A long-term care home in Toronto's west end that saw just two COVID-19 cases earlier in the pandemic is now dealing with 35 residents and seven staff members with confirmed cases and one death in the past week.

35 residents, 7 workers test positive at Fairview Nursing Home

Thirty-five residents and seven staff members at Toronto’s Fairview Nursing Home tested positive for COVID-19, according to a spokesperson for the home. One resident has died in the past week. (Evan Mitsui/CBC)

A Toronto long-term care home that saw just two COVID-19 cases earlier this year is now dealing with 35 residents and seven staff members with confirmed cases, as well as one death, in the past week.
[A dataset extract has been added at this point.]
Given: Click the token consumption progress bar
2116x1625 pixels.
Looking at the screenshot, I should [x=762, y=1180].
Fairview Nursing Home, a long-term care home in the Dundas Street West and Dufferin Street area, saw a recent spike in cases this month.

A spokesperson for Schlegel Villages, the organization that runs Fairview Nursing Home along with other long-term care facilities across the province, confirmed an updated total number of cases with CBC News Wednesday.
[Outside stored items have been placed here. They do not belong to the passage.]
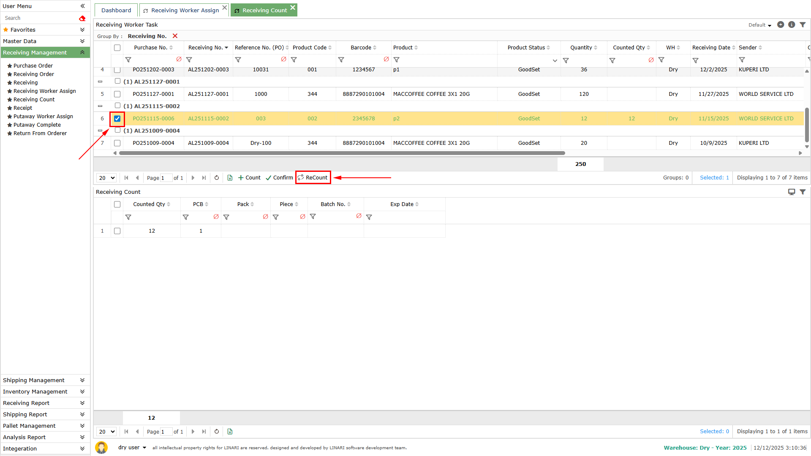Open the upper grid page size dropdown
The image size is (811, 456).
click(x=106, y=178)
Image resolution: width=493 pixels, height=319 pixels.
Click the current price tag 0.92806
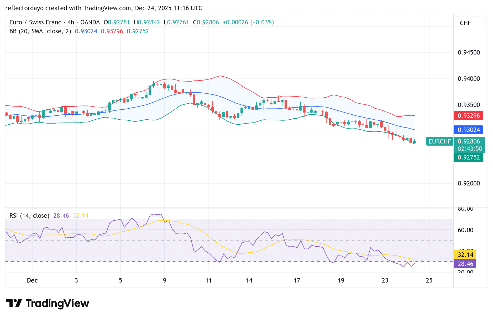pos(469,141)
"Fairview Nursing home has been in full outbreak protocol since the first two positive team member cases were detected on Sept. 15," Kristian Partington said in an email to CBC Toronto Tuesday.

"The team is following every Infection and Control Protocol to the letter, with deep cleaning underway consistently, resident and team member cohorting and isolation in place and very strict surveillance of everyone connected to our home."

In his statement, Partington also acknowledged the death of a patient at the home.

"Over the weekend a resident who had tested positive for COVID-19 passed away and our deepest condolences go out to loved ones," he said.

"This resident had been supported by the team in palliative care before testing positive for COVID-19 but will still fall into the province's COVID-19 tracking." 

He said it was the first COVID-19-related death at the home, and that none of the other individuals who tested positive within the facility seem seriously ill so far.

"No one is showing anything more than minor symptoms and we certainly hope this continues."

On the same day the outbreak at Fairview was detected, Ontario saw an increase of 14.71 per cent in outbreaks in long-term care homes. This includes 46 long-term care homes and 78 confirmed active cases among residents.

Partington said there has only been one other COVID-19 outbreak declared at the home: one that occurred between Jun. 15 and Jun. 30 when two employees tested positive.

However, he said no residents tested positive during that period and Toronto Public Health declared the outbreak resolved on Jun. 30.

A resident of Toronto’s Fairview Nursing Home leaves with paramedics on Sept. 29, 2020 — the same day Premier Doug Ford announced a plan to scale back visitations to care homes to curb a spike in cases. (Evan Mitsui/CBC)

Ontario Premier Doug Ford also announced on Tuesday that the province will be investing $540 million into the long-term care sector.

The funding will go toward helping facilities with containment measures, staffing supports, renovations for infection control, and getting personal protective equipment.

Additionally, Ford said that long-term care homes in the province's COVID-19 hotspots will be restricted to staff, essential visitors and essential caregivers only.

"There are a number of outstanding tests with University Health Network and Public Health we are awaiting," said Partington.